____ Provided records

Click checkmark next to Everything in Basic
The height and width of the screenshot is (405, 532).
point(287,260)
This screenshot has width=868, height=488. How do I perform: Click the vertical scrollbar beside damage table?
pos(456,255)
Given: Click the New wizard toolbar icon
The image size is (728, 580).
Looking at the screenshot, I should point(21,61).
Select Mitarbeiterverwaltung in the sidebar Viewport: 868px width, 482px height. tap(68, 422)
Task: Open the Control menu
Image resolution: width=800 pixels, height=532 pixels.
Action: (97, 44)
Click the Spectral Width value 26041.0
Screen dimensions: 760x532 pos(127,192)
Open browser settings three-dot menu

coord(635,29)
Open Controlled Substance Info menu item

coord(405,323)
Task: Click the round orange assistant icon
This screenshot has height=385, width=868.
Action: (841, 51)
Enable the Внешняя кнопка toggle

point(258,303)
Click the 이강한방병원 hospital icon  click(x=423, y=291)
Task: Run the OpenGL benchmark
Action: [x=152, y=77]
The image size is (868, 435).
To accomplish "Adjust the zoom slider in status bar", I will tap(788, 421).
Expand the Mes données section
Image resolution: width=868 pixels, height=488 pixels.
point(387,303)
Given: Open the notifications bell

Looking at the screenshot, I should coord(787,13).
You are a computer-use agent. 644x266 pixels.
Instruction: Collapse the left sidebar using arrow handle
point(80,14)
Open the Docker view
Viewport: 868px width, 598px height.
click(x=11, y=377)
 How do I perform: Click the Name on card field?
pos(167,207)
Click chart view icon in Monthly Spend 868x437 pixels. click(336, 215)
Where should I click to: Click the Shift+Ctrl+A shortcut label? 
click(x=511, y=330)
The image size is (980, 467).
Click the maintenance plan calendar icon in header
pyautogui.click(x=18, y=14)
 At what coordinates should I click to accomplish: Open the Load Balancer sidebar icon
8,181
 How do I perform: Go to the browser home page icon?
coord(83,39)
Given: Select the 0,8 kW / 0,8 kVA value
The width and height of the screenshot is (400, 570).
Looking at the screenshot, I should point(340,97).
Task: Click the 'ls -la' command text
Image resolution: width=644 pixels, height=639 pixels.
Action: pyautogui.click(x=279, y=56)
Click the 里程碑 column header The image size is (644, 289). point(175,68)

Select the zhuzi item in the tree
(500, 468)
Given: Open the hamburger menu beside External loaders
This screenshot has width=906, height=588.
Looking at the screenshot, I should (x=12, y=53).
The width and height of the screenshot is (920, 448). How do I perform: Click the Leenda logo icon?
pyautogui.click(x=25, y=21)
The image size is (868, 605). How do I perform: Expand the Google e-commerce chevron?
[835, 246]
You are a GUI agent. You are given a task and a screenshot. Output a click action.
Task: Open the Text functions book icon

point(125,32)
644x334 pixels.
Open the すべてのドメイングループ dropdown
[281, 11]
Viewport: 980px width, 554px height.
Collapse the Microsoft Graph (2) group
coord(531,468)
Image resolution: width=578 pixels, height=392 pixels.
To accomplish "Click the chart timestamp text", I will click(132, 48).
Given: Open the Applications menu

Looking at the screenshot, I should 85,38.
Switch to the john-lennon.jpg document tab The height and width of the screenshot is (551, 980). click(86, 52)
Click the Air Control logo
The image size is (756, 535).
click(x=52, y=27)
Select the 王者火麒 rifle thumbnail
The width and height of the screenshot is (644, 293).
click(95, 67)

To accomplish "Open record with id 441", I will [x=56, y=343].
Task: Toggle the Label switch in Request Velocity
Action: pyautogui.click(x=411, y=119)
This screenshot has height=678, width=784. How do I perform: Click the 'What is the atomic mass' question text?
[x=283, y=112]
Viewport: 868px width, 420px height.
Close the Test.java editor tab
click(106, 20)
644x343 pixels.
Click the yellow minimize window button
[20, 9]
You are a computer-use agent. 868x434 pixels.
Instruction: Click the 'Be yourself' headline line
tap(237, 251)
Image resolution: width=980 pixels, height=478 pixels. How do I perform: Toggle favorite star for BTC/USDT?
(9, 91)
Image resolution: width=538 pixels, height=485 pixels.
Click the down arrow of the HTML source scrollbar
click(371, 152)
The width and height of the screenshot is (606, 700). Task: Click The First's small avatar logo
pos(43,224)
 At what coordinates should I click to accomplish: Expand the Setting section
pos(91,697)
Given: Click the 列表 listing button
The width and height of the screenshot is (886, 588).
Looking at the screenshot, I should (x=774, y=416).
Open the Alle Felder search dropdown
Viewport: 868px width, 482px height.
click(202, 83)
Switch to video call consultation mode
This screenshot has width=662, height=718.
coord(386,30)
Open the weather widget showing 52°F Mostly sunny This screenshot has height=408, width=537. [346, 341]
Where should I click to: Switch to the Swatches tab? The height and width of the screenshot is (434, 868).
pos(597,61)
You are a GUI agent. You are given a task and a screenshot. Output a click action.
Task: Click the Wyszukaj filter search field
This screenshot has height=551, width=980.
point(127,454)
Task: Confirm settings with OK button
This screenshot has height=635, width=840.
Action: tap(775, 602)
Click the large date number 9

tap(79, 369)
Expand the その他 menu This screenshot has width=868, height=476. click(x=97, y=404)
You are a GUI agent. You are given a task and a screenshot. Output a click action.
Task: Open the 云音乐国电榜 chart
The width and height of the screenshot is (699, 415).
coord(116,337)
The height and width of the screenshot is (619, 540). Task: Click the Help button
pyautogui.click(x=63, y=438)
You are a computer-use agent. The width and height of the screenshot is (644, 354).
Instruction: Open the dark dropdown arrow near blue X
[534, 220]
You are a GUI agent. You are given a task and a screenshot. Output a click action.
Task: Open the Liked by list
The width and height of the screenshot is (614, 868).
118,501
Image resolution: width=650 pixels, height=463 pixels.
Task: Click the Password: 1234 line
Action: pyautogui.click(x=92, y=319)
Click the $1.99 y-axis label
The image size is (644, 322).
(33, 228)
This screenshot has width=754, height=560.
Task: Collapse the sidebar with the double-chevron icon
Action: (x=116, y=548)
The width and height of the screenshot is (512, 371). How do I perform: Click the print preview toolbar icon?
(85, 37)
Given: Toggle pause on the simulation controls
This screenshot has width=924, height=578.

________

▶ About this exercise
Pull every line containing the word "chart" out of the entries above.

▶ Solution to this task
Click chart view icon in Monthly Spend 868x437 pixels. click(336, 215)
To accomplish "Click the chart timestamp text", I will click(132, 48).
Task: Open the 云音乐国电榜 chart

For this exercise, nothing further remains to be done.